Produce a program in Python programming language, which given read alignments (in BAM format with haplotype tags) and a set of variants (in phased VCF format) computes support for ALT and REF alleles across reads assigned to individual haplotypes.
Note that usage of GenAI coding assistants (GitHub Copilot, Claude Code, etc) is both allowed and encouraged.
- alignments.bam -- BAM file with read alignments. Coordinate-sorted, indexed (matching .bai index is also provided) alignments BAM, with primary alignments optionally haplotagged with
HPtag (1 or 2). - variants.vcf(.gz) -- variants in phased VCF format (optionally gzipped). To keep things relatively simple, we only ask you to consider bi-allelic mismatch variants (SNVs), ignoring indels, MNPs, etc.
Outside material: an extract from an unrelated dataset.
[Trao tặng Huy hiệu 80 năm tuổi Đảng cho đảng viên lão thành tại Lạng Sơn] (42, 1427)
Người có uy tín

Produce a TSV file with rows corresponding to SNVs and the following 6 required columns (feel free to include extra columns if you think they might be useful):
chrom– chromosome namepos– position on chromosomeh<H>_<A>withHin {1,2} andAin {'ALT, 'REF'} (4 columns total) — number of primary alignments with HP==Hsupporting alleleA
Test data archive contains read alignments (30x coverage) and variants for chr16:28000000-28500000 region of HG002 genome.